Pho, 163-165 Wardour Street, London (plus 4 more locations)

Read about another of my favourite Vietnamese restaurants, Song Que Café in East London.

Prix Fixe & Pierre Victoire – affordable and charming Soho brasseries

Oh la la. Fromage du chevre. Moulin Rouge. Vin rouge. Sometimes you feel the need to infuse your life with some yummy Frenchness, be it a quick Eurostar weekend trip to Paris or just some lovely bistro/brasserie style food & atmosphere in the British capital.

When that happens we head straight for either Pierre Victoire or its sister restaurant Prix Fixe, both in Dean Street in Soho. I prefer Prix Fixe as it is more spacious and cosier with its red walls, dimmed light and of course plenty of Frencher-than-French posters (also, there tends to be this guy hammering away on a piano by the entrance at Pierre Victoire – so annoying).

The menu is classic brasserie style food and not all of it is French. For a starter I had a goat’s cheese salad with watercress, beetroot and pecan nuts (5.80), Sam had the rock oysters (1.10 each).

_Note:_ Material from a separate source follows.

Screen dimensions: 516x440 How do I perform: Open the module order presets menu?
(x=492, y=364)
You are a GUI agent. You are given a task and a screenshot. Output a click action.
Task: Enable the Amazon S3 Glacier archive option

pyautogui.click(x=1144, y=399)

As a main course I had one of my favourites: Roast breast of duck with dauphinoise potatoes, steamed pak choi and port jus (13.80). Sam had his favourite: Entrecote steak & frites (14.90).

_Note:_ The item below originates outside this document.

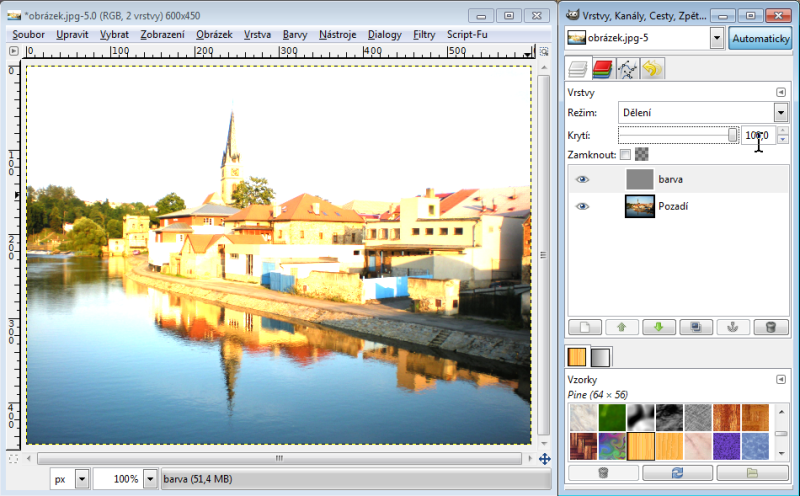The height and width of the screenshot is (496, 800).
Task: Lower the layer with green down arrow
Action: tap(657, 327)
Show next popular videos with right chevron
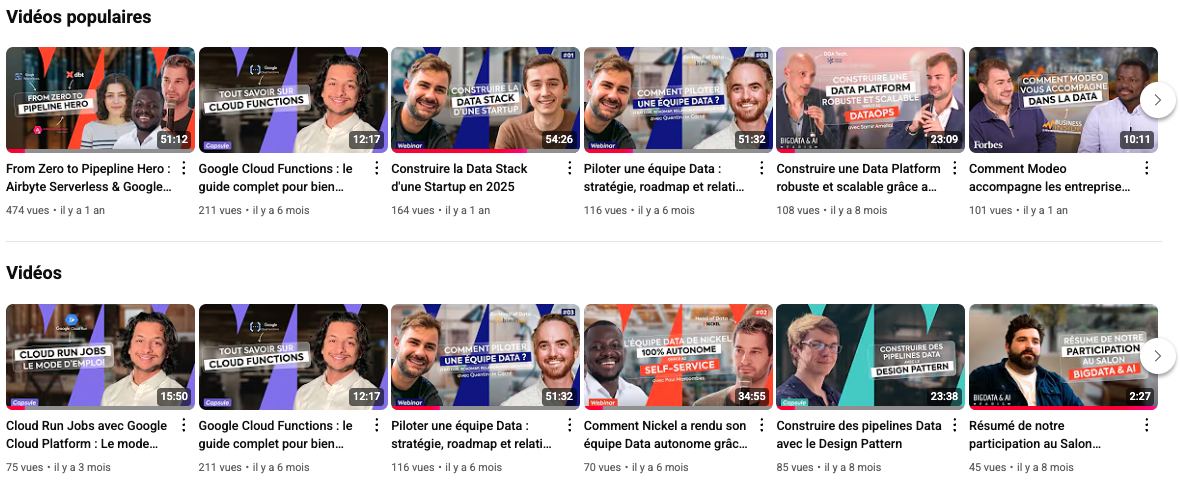 (x=1158, y=99)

Both restaurants also have a cheap 2 course lunch menu + dinner menu (before 7 pm). Read more about the restaurants and check out their menu here:

Prix Fixe Brasserie, 39 Dean Street. Map.

Pierre Victoire, 5 Dean Street. Map.

Ultra-cheap Thai food in Kilburn

Hvad jeg skulle have gjort i lørdags, da jeg lå katatonisk på sofaen med onde, onde tømmermænd var at hanke op i mig selv og trave en frisk tur op til Kilburn High Road. Her, midt i det temmeligt trøstesløste område ligger nemlig Spicy Basil, der godtnok har en af byens grimmeste facader, men til gengæld serverer noget af Londons billigste thaimad. Kokkene står klar-parat bag disken til at smide de på forhånd afmålte friske ingredienser på panden, så du lynhurtigt kan få serveret  klassikere som Pad Thai, røde og grønne karryer etc. Pris for en hovedret (inkl. ris): 4.50-5 pund.

Bestil ekstra chili og friskpresset appelsin/gulerods-juice, så bliver de værste tømmermænd med garanti blæst ud af hovedet og ud på den grå gade. Al mad fås selvfølgelig også som take-away.

Spicy Basil, 165 Kilburn High Road, London, tel: 020 7328 6646


What I should’ve done last Saturday when I was lying in a catatonic hung-over state on the sofa was to walk up to Kilburn High Road. This rather grim-looking street houses Spicy Basil – a brilliant Thai restaurant/take-away that serves up some of London’s cheapest Thai-food. Several cooks operate behind the counter in the cafeteria-style room and it rarely takes them more than 5 minutes to whip together a yummy meal, made from scratch from fresh ingredients. You can get all the classics: from Pad Thai to red and green curries. A main costs 4.50-5 pounds (incl. rice).

Order some extra fresh chilli and a freshly squeezed orange/carrot juice and your hangover will hopefully hop out of your head and onto the bleak rain-soaked street.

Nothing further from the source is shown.